An established, beloved, and renowned festival with a clear thematic code, the Rencontres de Toulouse – CinéLatino, now in its 34th year, once again offered a rich, diverse program that received an indisputably positive overall assessment. The main competition of 12 full-length debut feature films (for the festival’s purposes, these titles can be either the first or second film in a director’s filmography), plus a similar selection of full-length documentaries and another program of shorts, constituted a reasonably impressive panorama of Latin American cinema in its unofficial European capital. But also, while surveying this prestigious festival we should not neglect to mention its very useful professional platform for supporting projects in progress, Cinema en Construction, which celebrated its 20th anniversary with more than 40 films. Thanks to the the “Toulouse Incubator”, some of these projects have appeared on big screens internationally, including at important film festivals with prestigious awards.
Within just a few months, writer-director Alejandro Loayza Grisi’s Utama has already enjoyed a respectable festival run, taking the Grand Jury Prize at Sundance, four awards at the Malaga Spanish Film Festival, and was a nominee for the Ingmar Bergman Award at Goteborg. As is often the case in today’s hyper communicative and oversaturated media landscape, I found this film in Toulouse, where it brought me pure joy as a spectator and satisfaction as a professional. That satisfaction is even stronger because Utama is Loayza Grisi’s feature debut. Prior to that, since 2016, he worked as a cameraman and producer. For his ambitious Utama, he has concocted a great plot: an elderly, lonely married couple raise cattle llamas in extremely difficult conditions; their biggest problem is prolonged drought and the long distance they must travel through a dry desert landscape to bring the llamas to water. These Godforsaken people remain loyal to Quechua traditions, living in accordance with the unwritten scrolls of ancestral memory, but time and circumstance have taken their grandson away from them, sending him into the eroding civilization of the regional city. These types of conflicts are universal and inexhaustible topics in contemporary art, but to realize them convincingly on screen requires a lot of concentrated talent, the persistent pursuit of an idea, and the endurance to compete with the more overtly commercial productions that world cinema yields every day. It is to Loayza Grisi’s credit that he has avoided all temptations and, with great minimalism, not only tells the story, but uses all manner cinematographic tools to produce a strong impact: the presence of his main characters (played by non-professional actors), the emotionally infused image of the harsh mountain landscape, the sparse dialogue and precise editing. Through these components, the narrative acquires a sense of the original energy of pure film parlance.

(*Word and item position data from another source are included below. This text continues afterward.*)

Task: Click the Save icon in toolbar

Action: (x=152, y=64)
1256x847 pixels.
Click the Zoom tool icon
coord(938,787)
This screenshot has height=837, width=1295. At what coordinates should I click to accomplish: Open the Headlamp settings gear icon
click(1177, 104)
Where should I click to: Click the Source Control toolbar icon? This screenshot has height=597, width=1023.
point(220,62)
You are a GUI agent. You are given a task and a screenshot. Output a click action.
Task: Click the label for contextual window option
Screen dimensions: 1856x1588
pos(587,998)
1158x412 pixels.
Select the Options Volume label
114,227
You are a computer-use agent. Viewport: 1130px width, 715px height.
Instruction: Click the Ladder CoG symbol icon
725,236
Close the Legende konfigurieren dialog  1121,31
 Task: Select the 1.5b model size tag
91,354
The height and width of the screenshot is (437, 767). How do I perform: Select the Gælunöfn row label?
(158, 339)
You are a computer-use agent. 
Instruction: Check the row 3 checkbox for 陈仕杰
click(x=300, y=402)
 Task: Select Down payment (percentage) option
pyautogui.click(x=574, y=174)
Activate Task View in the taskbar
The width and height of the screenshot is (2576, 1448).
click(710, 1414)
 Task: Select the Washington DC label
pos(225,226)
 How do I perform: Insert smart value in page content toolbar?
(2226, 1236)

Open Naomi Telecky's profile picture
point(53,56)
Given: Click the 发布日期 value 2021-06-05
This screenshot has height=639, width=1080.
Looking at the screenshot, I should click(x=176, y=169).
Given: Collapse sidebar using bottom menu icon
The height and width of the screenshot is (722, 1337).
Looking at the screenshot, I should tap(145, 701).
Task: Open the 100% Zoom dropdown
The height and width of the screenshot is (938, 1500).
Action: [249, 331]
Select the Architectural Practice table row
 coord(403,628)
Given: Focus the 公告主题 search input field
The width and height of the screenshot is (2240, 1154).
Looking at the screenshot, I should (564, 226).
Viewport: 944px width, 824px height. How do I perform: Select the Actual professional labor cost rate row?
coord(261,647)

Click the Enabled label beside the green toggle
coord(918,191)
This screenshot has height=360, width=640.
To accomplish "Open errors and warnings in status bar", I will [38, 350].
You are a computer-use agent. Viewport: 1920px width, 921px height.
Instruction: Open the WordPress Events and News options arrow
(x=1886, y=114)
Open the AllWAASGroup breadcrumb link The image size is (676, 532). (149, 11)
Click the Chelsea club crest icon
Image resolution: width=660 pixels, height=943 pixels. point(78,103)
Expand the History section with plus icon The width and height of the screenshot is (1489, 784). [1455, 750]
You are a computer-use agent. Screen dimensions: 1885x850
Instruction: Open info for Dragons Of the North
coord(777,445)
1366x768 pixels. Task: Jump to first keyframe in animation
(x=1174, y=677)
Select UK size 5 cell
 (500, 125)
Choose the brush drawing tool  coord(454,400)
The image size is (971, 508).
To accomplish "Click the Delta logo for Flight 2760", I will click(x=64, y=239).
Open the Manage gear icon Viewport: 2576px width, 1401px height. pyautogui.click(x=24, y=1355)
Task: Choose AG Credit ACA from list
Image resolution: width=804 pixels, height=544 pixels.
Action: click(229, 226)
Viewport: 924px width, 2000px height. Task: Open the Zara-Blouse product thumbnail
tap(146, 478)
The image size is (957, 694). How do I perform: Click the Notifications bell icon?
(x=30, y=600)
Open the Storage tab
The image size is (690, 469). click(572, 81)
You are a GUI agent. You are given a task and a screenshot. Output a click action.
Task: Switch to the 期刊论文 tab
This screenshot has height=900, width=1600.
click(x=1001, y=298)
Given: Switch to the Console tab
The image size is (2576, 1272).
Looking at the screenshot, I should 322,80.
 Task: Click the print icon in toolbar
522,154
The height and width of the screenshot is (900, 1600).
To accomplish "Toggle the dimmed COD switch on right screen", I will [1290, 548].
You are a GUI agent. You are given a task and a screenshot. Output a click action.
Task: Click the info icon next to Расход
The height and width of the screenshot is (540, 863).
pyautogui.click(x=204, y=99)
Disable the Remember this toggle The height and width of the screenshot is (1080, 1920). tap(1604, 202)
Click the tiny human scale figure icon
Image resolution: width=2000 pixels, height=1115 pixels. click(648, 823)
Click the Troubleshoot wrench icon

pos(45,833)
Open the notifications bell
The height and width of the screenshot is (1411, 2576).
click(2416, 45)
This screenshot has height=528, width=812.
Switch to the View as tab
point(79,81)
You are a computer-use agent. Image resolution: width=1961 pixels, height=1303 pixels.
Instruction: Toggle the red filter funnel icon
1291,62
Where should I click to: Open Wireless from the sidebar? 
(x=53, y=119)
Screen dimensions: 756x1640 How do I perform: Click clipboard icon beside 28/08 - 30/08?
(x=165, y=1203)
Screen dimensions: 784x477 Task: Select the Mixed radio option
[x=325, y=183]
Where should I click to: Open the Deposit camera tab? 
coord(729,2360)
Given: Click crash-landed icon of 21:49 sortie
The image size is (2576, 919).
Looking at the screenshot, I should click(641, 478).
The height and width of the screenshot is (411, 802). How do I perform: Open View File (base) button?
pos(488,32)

For me, as a Bulgarian, Utama instantly evoked a symmetry with the magnificent film Aga, from the Bulgarian director Milko Lazarov. That film closed the 2018 Berlinale before touring dozens of festivals and earning numerous awards. The symmetry is due not only to the storyline; not only to the recurring drama of urbanization that tore the protagonists’ family apart; not only because of the doomed patriarchal purity of dying traditions; not only because of the integrity of the characters, free from all inbound influences of civilization; not only because of the eternal themes and the dominant emotional pain of the old father’s death.
Kindred spirits to the characters in Utama, Aga’s characters are in Yakutia, on the other side of the globe, in the Far East tundra, enduring extremely difficult living conditions while their daughter resides in a distant city. The old men survive by fishing under the everlasting ice, and the daughter has to bury her mother after their prolonged forced separation. And the injuries sustained thanks to technological civilization can be seen in the bottomless cone of the excavated diamond mine and in the tear frozen on the daughter’s face!
It has long been known that universal, eternal artistic ideas move across their latitudes and freely intersect the creative meridians guided by the compass of an author’s intuition. Thus, Aga and Utama meet unexpectedly and form a kind of duo on the modern world’s screens.